:: Items from a dataset ::
----------
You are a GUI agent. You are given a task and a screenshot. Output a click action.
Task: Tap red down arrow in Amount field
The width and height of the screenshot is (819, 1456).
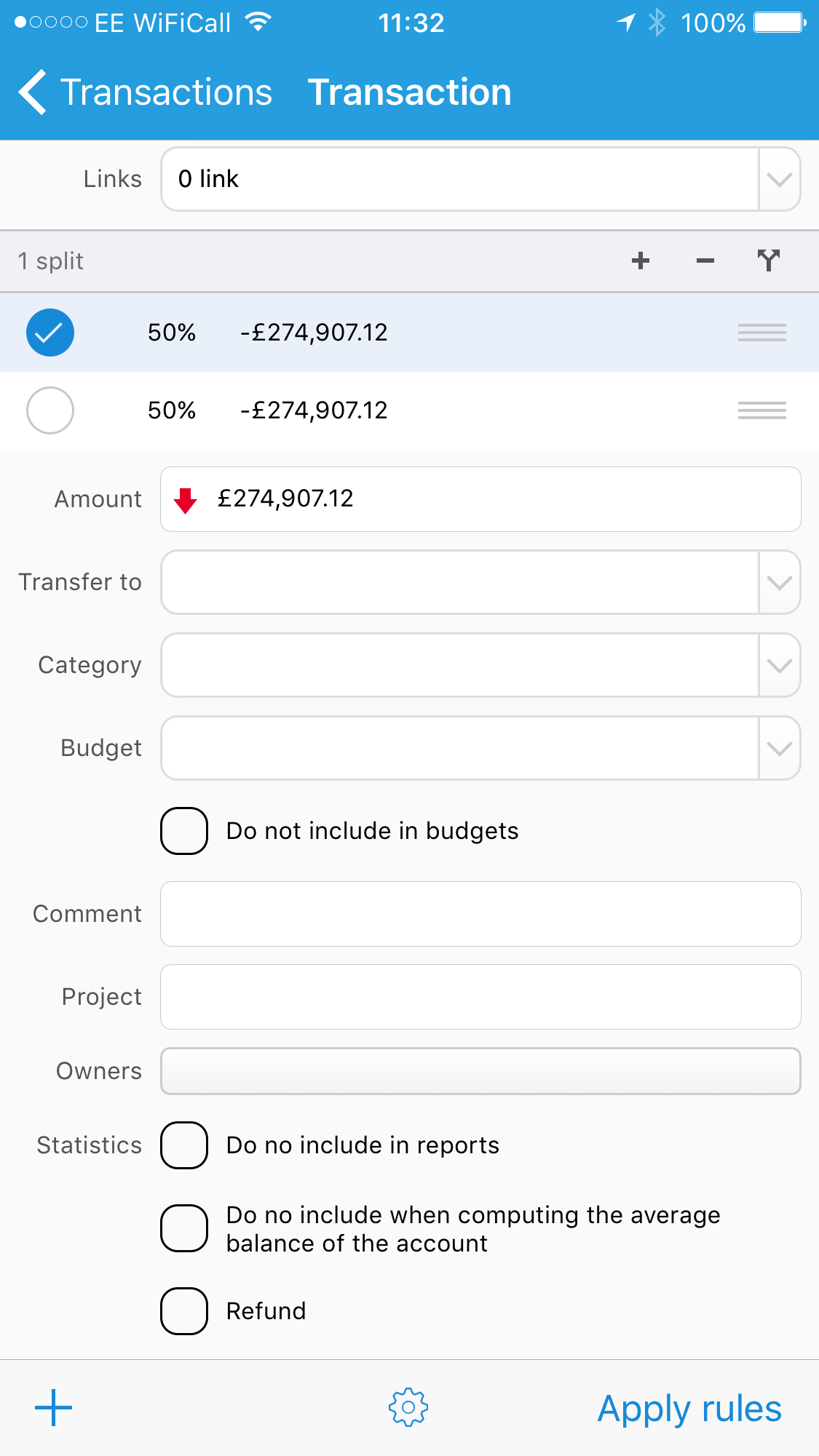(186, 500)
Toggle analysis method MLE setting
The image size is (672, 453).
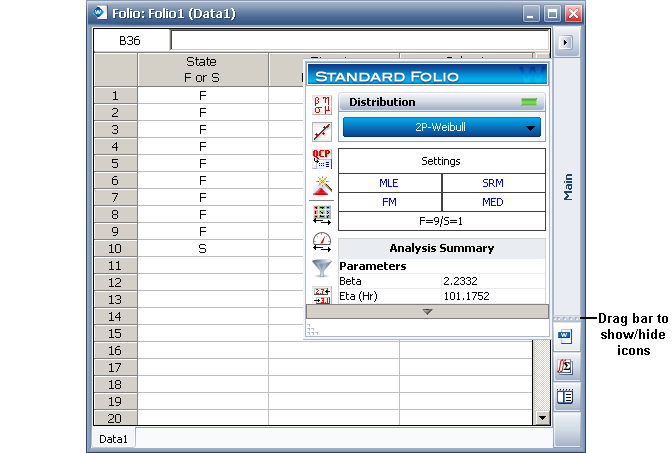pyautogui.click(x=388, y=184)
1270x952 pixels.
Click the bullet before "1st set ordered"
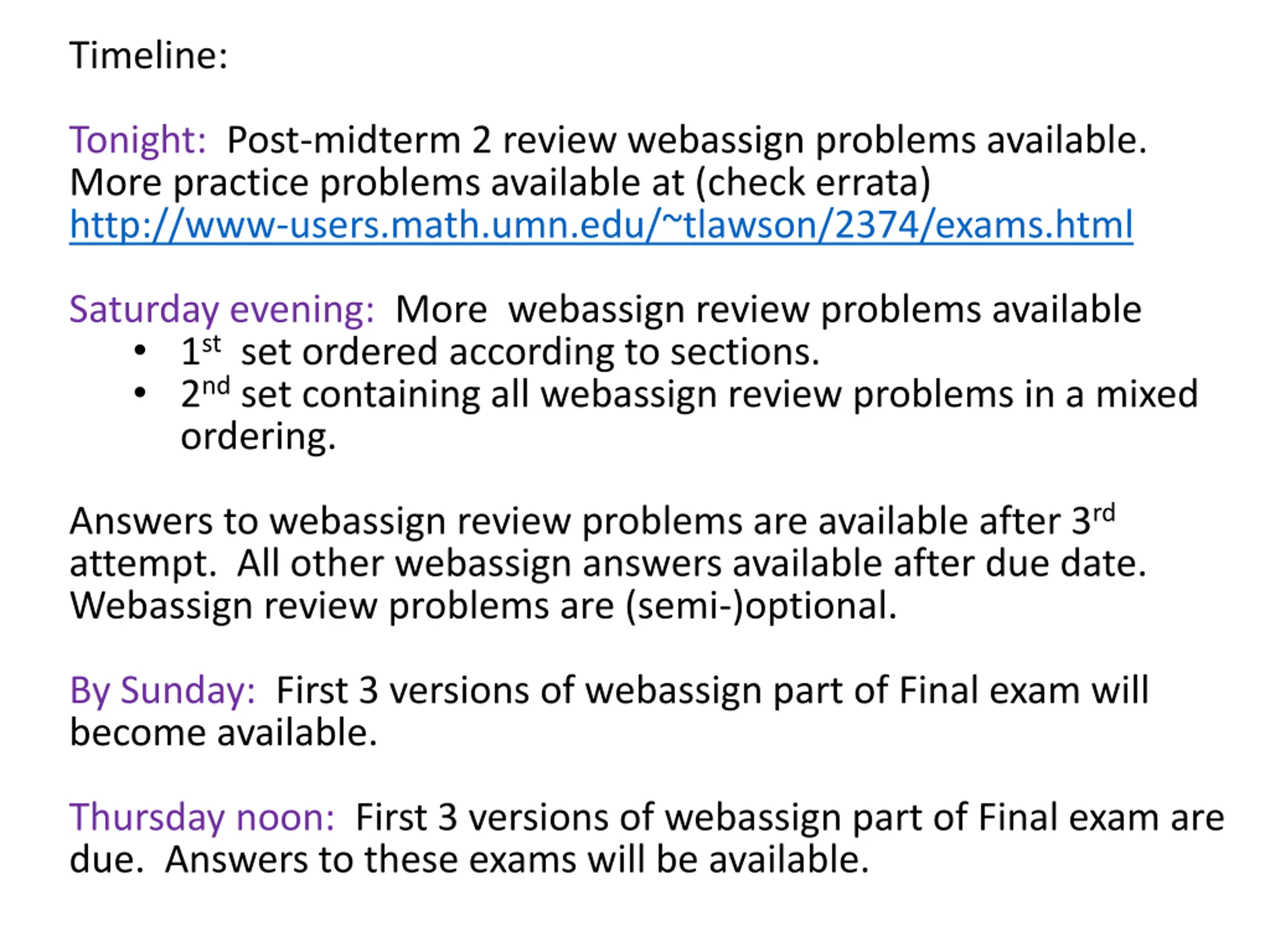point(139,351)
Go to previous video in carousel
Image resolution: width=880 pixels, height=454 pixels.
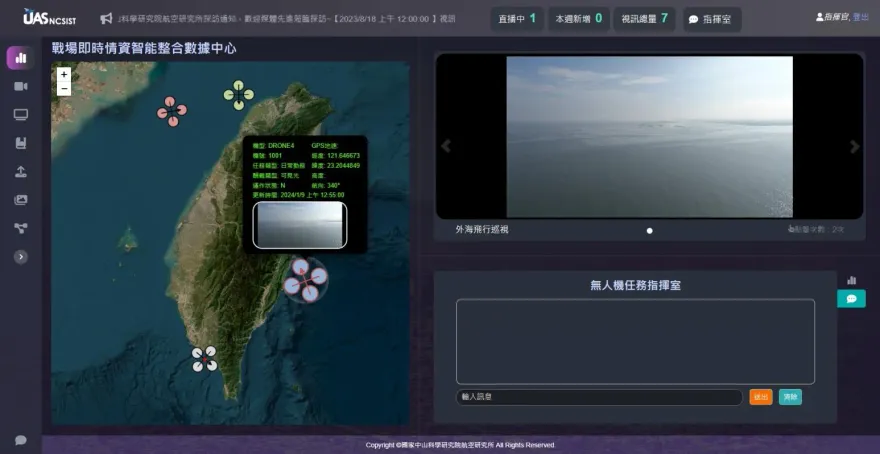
----------
:: Task objective ::
Reproduce every line of all the records verbatim, omitting the pictures.

:: Output for this task ::
You are a GUI agent. You are given a task and a screenshot. Output a click action.
Task: Tap red down arrow in Amount field
The width and height of the screenshot is (819, 1456).
(186, 500)
Toggle analysis method MLE setting
The image size is (672, 453).
pyautogui.click(x=388, y=184)
1270x952 pixels.
Click the bullet before "1st set ordered"
point(139,351)
Go to previous video in carousel
Image resolution: width=880 pixels, height=454 pixels.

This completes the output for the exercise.